--- Directives ---
• 1. According to the essay on the T. Rowe Price Foundation's 45 years, how much has the Foundation contributed to communities?
• 2. Continue the essay on the T. Rowe Price Foundation's 45 years, picking up after its final paragraph.

--- Provided passage ---

● ● ● ●

NORTHAMPTON, MA / ACCESS Newswire / April 20, 2026 / Originally published by Baltimore Business Journal
By Raymone Jackson, CLU, MBA - President, T. Rowe Price Foundation and Head of Community Affairs
Mar 27, 2026
There's a question I often come back to. Not in meetings or presentations, but in the quieter moments. On a drive through West Baltimore or my own neighborhood. After a conversation with a tenured nonprofit leader. In the space between what we plan and what actually happens.
What does it look like to stay?
Not to show up once. Not to write a check and move on. But to stay in a community, in a relationship, in the work long enough for something real to take root.
This year marks 45 years since the T. Rowe Price Foundation was established in Baltimore. And as I reflect on what that means, I keep coming back to that question.
The Foundation was founded in 1981 with a simple belief: A financial services firm should invest in the places and spaces where its people live and work. Not as charity. Not as obligation. As practice. As responsibility. One that is deeply intertwined with its mission and commitment to making a meaningful difference in people's lives.
Over those 45 years, the Foundation has contributed more than $204 million to communities, primarily here in Baltimore. But numbers only tell part of the story.
As president of the Foundation and as someone who has spent a career thinking about and advancing how institutions serve people, I've come to appreciate that the real measure isn't the size of the investment. It's the quality of the relationship.
One of the tenets of the T. Rowe Price Foundation is listening. We let what we hear shift what we do. This community-informed approach recognizes that the people closest to the work are best positioned to shape how resources are used and solutions are implemented.

● ● ● ●

--- Recorded information ---
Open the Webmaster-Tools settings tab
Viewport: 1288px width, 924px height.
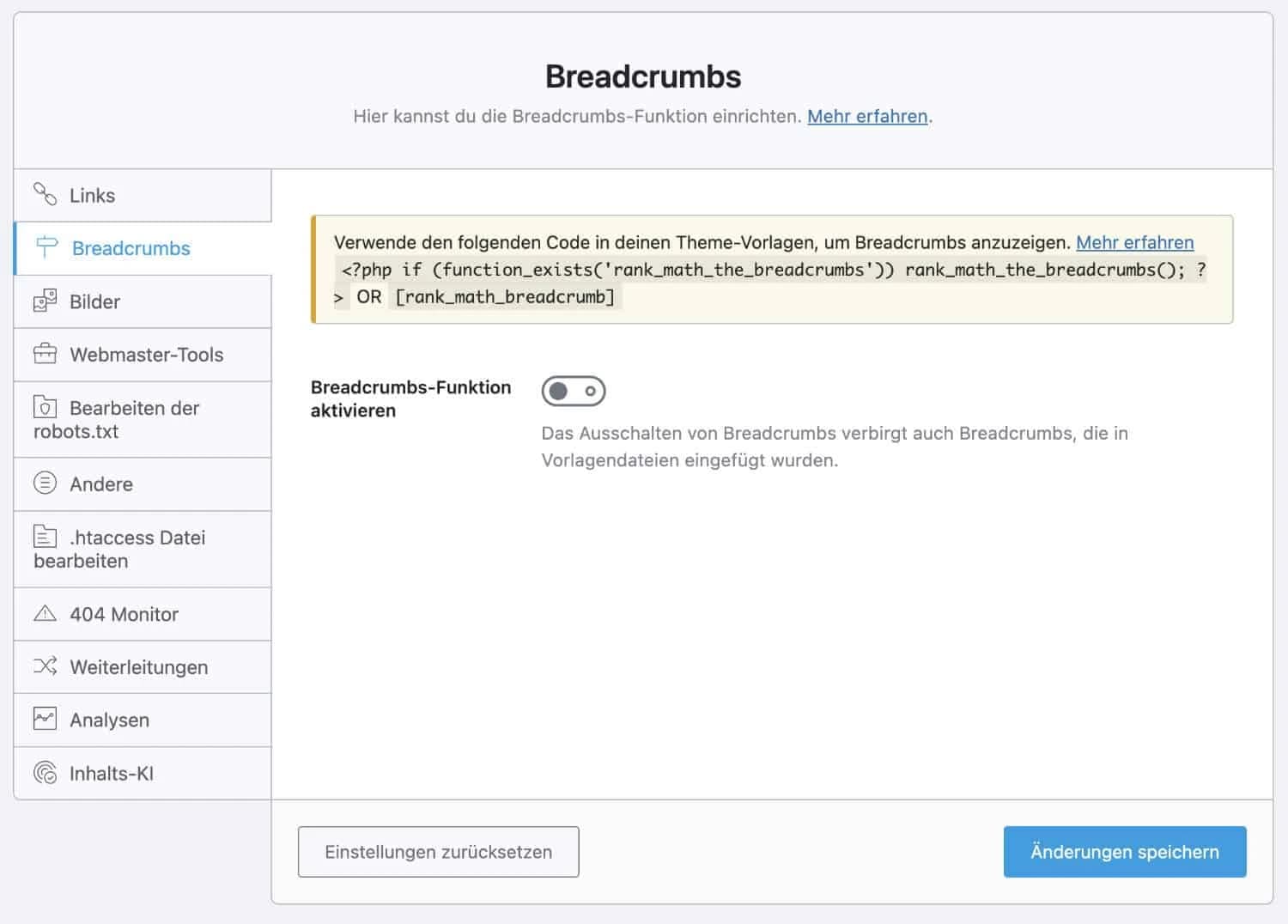pos(146,355)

● ● ● ●

--- Answers below ---
• 1. More than $204 million, primarily in Baltimore.

• 2.
In 2015, our principles were put to the test following the murder of Freddie Gray. We chose to listen. The Foundation team attended nearly 150 community discussions. They asked questions. They took notes. And from those conversations came the Foundation's first place-based investment: a multiyear commitment to West Baltimore that focused on leadership, capacity, and financial empowerment.
That wasn't a response. It was part of a movement.
In the finance industry, we talk about compounding, the way consistent contributions grow over years. The same principle holds in community work.
Our Capacity Building Program is a good example. Since 2016, it has engaged more than 13,000 individuals from nonprofit organizations across Baltimore. The program walks alongside leaders, helping them strengthen their organizations from the inside out. It's not flashy or fast, but over time, it builds something durable.
DesignFest, our partnership with the Maryland Institute College of Art and the Neighborhood Design Center, is another. It connects pro bono designers and marketers with nonprofits that need help telling their story. More than 100 organizations have received in-kind creative support. For a small nonprofit trying to reach the people they serve, that kind of help can shift everything.
And Money Confident Kids, our global financial literacy program, now reaches families in the U.S., the UK, Australia, and Japan. Financial literacy is one of the most powerful tools we can put in a young person's hands. When they understand how money works, they start to see different possibilities for their lives.
These programs and partnerships grew out of conversations with communities, T. Rowe Price associates, and clients about what was needed. And they endure because we stayed long enough to see them through.
Beyond our programs, last year, well over 400 of our associates served on nonprofit boards across the country. Forty percent of our global workforce donated or volunteered. Our associates logged more than 37,000 hours of volunteer service supporting nonprofit organizations.
That's not a program. It's ingrained in our culture. Our associates show up because they understand that their presence matters. And that understanding, passed along from one associate to the next, is part of our firm's culture and legacy.
Throughout our history, we've seen neighborhoods change and young people grow into leaders. This work hasn't gotten easier, only deeper and more focused.
The most meaningful investments don't always look like investments at the start. Sometimes it's a conversation. A convening. A workshop. A mentor sitting with a young person. A designer helping a nonprofit find its voice.
They look like people choosing to stay.
Baltimore has always been our home. This Foundation exists because T. Rowe Price believes in supporting the communities where our associates live and work. Not in theory. In practice. Every day. In small and large ways.
Forty-five years in, we're still learning. Still listening.
Still here.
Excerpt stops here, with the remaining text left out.